[Data listing]
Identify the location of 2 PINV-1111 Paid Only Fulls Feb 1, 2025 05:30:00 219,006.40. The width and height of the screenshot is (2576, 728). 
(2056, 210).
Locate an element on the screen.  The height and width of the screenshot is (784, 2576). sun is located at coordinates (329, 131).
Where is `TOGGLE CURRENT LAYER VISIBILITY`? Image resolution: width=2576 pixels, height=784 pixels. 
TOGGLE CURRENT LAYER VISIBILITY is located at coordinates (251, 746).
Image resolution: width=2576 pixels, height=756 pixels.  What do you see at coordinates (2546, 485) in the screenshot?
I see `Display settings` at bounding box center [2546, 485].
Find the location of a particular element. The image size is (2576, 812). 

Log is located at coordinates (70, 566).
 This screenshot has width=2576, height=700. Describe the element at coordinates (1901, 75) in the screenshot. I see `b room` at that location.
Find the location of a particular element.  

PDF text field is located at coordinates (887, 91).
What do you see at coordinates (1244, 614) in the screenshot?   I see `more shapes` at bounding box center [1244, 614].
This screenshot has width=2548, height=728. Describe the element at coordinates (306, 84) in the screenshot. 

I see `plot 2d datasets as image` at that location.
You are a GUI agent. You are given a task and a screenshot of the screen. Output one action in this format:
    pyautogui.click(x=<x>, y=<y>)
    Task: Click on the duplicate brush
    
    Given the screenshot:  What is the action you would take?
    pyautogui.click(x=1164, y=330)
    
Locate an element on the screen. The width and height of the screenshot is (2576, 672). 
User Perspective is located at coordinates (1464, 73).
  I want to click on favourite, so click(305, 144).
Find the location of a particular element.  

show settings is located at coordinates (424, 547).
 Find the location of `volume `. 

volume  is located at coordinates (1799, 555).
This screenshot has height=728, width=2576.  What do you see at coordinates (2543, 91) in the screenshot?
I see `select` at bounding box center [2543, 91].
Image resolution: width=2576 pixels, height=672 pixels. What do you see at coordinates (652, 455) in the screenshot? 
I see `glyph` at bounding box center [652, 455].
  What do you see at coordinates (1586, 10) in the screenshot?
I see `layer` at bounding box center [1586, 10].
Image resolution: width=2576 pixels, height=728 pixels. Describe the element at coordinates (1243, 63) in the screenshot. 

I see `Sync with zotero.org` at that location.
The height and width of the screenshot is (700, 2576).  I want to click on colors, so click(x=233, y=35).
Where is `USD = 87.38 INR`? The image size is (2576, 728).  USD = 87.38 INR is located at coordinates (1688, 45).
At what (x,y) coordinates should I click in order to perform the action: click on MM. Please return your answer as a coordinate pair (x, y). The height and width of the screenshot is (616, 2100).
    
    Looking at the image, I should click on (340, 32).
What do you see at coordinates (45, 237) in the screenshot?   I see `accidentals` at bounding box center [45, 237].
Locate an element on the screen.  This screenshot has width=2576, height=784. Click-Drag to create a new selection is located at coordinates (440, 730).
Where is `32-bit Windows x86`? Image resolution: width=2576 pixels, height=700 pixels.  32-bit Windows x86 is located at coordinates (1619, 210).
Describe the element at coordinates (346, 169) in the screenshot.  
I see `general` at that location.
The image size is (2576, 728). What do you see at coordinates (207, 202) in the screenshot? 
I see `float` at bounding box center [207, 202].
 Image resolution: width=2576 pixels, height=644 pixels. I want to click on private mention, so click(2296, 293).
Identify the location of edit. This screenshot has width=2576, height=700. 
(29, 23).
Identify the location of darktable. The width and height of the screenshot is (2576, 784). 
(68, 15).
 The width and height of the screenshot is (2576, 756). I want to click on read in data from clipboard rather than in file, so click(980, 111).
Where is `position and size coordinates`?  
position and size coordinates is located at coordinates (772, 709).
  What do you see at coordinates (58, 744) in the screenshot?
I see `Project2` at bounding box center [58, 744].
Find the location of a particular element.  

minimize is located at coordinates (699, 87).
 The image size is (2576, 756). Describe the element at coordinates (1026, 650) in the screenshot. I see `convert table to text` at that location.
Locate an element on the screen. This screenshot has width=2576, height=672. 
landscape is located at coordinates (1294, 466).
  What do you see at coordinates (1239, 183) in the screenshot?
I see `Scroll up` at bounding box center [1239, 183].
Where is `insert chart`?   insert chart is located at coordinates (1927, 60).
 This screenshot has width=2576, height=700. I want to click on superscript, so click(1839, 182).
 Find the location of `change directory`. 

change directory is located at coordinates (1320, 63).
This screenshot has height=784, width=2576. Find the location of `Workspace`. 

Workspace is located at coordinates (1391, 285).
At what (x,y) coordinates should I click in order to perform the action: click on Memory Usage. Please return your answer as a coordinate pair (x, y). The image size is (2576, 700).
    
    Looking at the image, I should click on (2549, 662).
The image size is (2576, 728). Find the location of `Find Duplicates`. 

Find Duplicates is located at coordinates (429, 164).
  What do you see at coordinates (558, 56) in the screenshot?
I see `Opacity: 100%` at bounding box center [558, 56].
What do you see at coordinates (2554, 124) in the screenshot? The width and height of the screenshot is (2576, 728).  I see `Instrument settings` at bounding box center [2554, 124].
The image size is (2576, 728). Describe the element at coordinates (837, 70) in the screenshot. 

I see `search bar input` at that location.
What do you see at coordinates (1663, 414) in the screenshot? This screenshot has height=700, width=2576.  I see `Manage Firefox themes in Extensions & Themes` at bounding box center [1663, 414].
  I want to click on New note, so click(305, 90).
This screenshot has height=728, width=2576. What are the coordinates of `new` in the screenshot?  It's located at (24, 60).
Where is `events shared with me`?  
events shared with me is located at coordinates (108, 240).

#### [WHAT YOU NEED TO DO]
Throughout the material, rename "particular element" to "specific element" and leave every other word unchanged.

#### [TASK OUTPUT]
Identify the location of 2 PINV-1111 Paid Only Fulls Feb 1, 2025 05:30:00 219,006.40. The width and height of the screenshot is (2576, 728). 
(2056, 210).
Locate an element on the screen.  The height and width of the screenshot is (784, 2576). sun is located at coordinates (329, 131).
Where is `TOGGLE CURRENT LAYER VISIBILITY`? Image resolution: width=2576 pixels, height=784 pixels. 
TOGGLE CURRENT LAYER VISIBILITY is located at coordinates (251, 746).
Image resolution: width=2576 pixels, height=756 pixels.  What do you see at coordinates (2546, 485) in the screenshot?
I see `Display settings` at bounding box center [2546, 485].
Find the location of a specific element. The image size is (2576, 812). 

Log is located at coordinates (70, 566).
 This screenshot has width=2576, height=700. Describe the element at coordinates (1901, 75) in the screenshot. I see `b room` at that location.
Find the location of a specific element.  

PDF text field is located at coordinates (887, 91).
What do you see at coordinates (1244, 614) in the screenshot?   I see `more shapes` at bounding box center [1244, 614].
This screenshot has width=2548, height=728. Describe the element at coordinates (306, 84) in the screenshot. 

I see `plot 2d datasets as image` at that location.
You are a GUI agent. You are given a task and a screenshot of the screen. Output one action in this format:
    pyautogui.click(x=<x>, y=<y>)
    Task: Click on the duplicate brush
    
    Given the screenshot:  What is the action you would take?
    pyautogui.click(x=1164, y=330)
    
Locate an element on the screen. The width and height of the screenshot is (2576, 672). 
User Perspective is located at coordinates (1464, 73).
  I want to click on favourite, so click(305, 144).
Find the location of a specific element.  

show settings is located at coordinates (424, 547).
 Find the location of `volume `. 

volume  is located at coordinates (1799, 555).
This screenshot has height=728, width=2576.  What do you see at coordinates (2543, 91) in the screenshot?
I see `select` at bounding box center [2543, 91].
Image resolution: width=2576 pixels, height=672 pixels. What do you see at coordinates (652, 455) in the screenshot? 
I see `glyph` at bounding box center [652, 455].
  What do you see at coordinates (1586, 10) in the screenshot?
I see `layer` at bounding box center [1586, 10].
Image resolution: width=2576 pixels, height=728 pixels. Describe the element at coordinates (1243, 63) in the screenshot. 

I see `Sync with zotero.org` at that location.
The height and width of the screenshot is (700, 2576).  I want to click on colors, so click(x=233, y=35).
Where is `USD = 87.38 INR`? The image size is (2576, 728).  USD = 87.38 INR is located at coordinates (1688, 45).
At what (x,y) coordinates should I click in order to perform the action: click on MM. Please return your answer as a coordinate pair (x, y). The height and width of the screenshot is (616, 2100).
    
    Looking at the image, I should click on (340, 32).
What do you see at coordinates (45, 237) in the screenshot?   I see `accidentals` at bounding box center [45, 237].
Locate an element on the screen.  This screenshot has width=2576, height=784. Click-Drag to create a new selection is located at coordinates (440, 730).
Where is `32-bit Windows x86`? Image resolution: width=2576 pixels, height=700 pixels.  32-bit Windows x86 is located at coordinates (1619, 210).
Describe the element at coordinates (346, 169) in the screenshot.  
I see `general` at that location.
The image size is (2576, 728). What do you see at coordinates (207, 202) in the screenshot? 
I see `float` at bounding box center [207, 202].
 Image resolution: width=2576 pixels, height=644 pixels. I want to click on private mention, so click(2296, 293).
Identify the location of edit. This screenshot has width=2576, height=700. 
(29, 23).
Identify the location of darktable. The width and height of the screenshot is (2576, 784). 
(68, 15).
 The width and height of the screenshot is (2576, 756). I want to click on read in data from clipboard rather than in file, so click(980, 111).
Where is `position and size coordinates`?  
position and size coordinates is located at coordinates (772, 709).
  What do you see at coordinates (58, 744) in the screenshot?
I see `Project2` at bounding box center [58, 744].
Find the location of a specific element.  

minimize is located at coordinates (699, 87).
 The image size is (2576, 756). Describe the element at coordinates (1026, 650) in the screenshot. I see `convert table to text` at that location.
Locate an element on the screen. This screenshot has width=2576, height=672. 
landscape is located at coordinates (1294, 466).
  What do you see at coordinates (1239, 183) in the screenshot?
I see `Scroll up` at bounding box center [1239, 183].
Where is `insert chart`?   insert chart is located at coordinates (1927, 60).
 This screenshot has width=2576, height=700. I want to click on superscript, so click(1839, 182).
 Find the location of `change directory`. 

change directory is located at coordinates (1320, 63).
This screenshot has height=784, width=2576. Find the location of `Workspace`. 

Workspace is located at coordinates (1391, 285).
At what (x,y) coordinates should I click in order to perform the action: click on Memory Usage. Please return your answer as a coordinate pair (x, y). The image size is (2576, 700).
    
    Looking at the image, I should click on (2549, 662).
The image size is (2576, 728). Find the location of `Find Duplicates`. 

Find Duplicates is located at coordinates (429, 164).
  What do you see at coordinates (558, 56) in the screenshot?
I see `Opacity: 100%` at bounding box center [558, 56].
What do you see at coordinates (2554, 124) in the screenshot? The width and height of the screenshot is (2576, 728).  I see `Instrument settings` at bounding box center [2554, 124].
The image size is (2576, 728). Describe the element at coordinates (837, 70) in the screenshot. 

I see `search bar input` at that location.
What do you see at coordinates (1663, 414) in the screenshot? This screenshot has height=700, width=2576.  I see `Manage Firefox themes in Extensions & Themes` at bounding box center [1663, 414].
  I want to click on New note, so click(305, 90).
This screenshot has height=728, width=2576. What are the coordinates of `new` in the screenshot?  It's located at (24, 60).
Where is `events shared with me`?  
events shared with me is located at coordinates (108, 240).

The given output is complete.